China has set the ball rolling for private investment in CN¥ 1.97tn (£205.1bn, €289.5bn, $317.5bn) worth of infrastructure projects, attempts to plug a widening funding gap amid a crackdown on traditional off-balance sheet borrowing by local governments.
China's state planning agency, on 25 May, listed 1,043 proposed public-private partnerships (PPP) on its website, and invited private investors to help fund, build and operate them.
However, the National Development and Reform Commission (NDRC) did not state whether private investors will include foreign firms.
The list includes projects planned for 29 areas including in capital Beijing and in the southeastern Jiangxi province.
On the list, which includes contact details for each project, is a CN¥ 51.9bn project to build two subway lines in the eastern Hangzhou city, and a CN¥ 6.4bn hospital in restive Urumqi, the capital of Xinjiang province.

Rows drawn from a collection:
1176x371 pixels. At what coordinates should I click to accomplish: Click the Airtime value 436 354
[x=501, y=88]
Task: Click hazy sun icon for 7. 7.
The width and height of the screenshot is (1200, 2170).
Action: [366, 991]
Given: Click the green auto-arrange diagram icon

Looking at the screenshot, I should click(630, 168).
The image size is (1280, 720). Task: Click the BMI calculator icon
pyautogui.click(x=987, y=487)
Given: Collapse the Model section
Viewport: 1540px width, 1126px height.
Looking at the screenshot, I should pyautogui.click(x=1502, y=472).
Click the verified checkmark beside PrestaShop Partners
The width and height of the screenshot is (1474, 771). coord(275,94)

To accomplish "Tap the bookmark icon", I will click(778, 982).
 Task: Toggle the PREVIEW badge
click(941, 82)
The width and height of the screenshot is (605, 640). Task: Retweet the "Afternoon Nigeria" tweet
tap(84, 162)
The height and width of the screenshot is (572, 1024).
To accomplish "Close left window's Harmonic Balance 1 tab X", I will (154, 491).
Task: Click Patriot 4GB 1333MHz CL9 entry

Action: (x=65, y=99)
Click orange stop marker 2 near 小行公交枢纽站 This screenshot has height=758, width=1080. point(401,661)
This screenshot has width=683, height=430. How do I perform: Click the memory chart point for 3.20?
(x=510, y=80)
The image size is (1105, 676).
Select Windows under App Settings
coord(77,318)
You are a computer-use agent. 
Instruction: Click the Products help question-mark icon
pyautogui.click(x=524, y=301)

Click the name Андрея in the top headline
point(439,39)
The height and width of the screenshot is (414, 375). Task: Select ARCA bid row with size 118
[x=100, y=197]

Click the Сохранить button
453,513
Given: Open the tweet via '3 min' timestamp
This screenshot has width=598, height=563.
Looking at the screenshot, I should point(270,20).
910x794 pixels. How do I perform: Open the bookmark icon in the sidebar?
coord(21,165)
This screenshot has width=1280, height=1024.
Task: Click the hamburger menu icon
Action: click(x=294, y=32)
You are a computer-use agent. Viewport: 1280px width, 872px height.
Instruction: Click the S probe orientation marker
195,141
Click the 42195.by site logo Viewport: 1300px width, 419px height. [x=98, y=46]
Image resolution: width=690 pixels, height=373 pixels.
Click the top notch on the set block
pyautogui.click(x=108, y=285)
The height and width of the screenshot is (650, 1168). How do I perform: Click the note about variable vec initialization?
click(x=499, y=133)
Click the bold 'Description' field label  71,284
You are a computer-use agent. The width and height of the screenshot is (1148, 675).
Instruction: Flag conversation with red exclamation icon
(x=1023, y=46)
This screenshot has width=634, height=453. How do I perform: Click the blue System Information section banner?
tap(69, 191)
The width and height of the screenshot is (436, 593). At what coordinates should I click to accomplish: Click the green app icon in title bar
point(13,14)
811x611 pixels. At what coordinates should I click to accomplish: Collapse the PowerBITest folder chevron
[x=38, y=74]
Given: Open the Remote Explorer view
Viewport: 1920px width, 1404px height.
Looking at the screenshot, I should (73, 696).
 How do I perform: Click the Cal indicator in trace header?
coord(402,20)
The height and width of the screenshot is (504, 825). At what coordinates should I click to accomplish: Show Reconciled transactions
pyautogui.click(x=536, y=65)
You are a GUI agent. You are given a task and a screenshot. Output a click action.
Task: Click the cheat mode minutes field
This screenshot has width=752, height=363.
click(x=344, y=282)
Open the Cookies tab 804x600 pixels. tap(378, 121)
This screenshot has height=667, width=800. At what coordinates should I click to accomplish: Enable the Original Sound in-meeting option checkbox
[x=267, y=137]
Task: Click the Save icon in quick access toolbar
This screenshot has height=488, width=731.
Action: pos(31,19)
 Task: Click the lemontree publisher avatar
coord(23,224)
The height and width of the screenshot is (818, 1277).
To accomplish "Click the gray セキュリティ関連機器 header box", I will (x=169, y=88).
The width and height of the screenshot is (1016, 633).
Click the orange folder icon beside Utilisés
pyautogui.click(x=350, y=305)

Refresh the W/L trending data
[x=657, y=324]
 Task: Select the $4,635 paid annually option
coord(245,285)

▸ **ABOUT THIS TASK**
Proceed with the article on China's public-private infrastructure projects, continuing from its final sentence.

▸ **OUTPUT**
The NDRC said: "The publication of this library of PPP projects is to help speed up the adoption of the PPP model, and to encourage and guide social capital into the provinces, autonomous regions and municipalities."
Beijing is working hard to contain local government debt, estimated at around $3tn, but the clampdown has adversely impacted existing projects, Reuters reported.
On 15 May, Chinese policymakers ordered banks to maintain lending and not reduce the size of their loans to local government projects under construction, especially urban subways and affordable housing.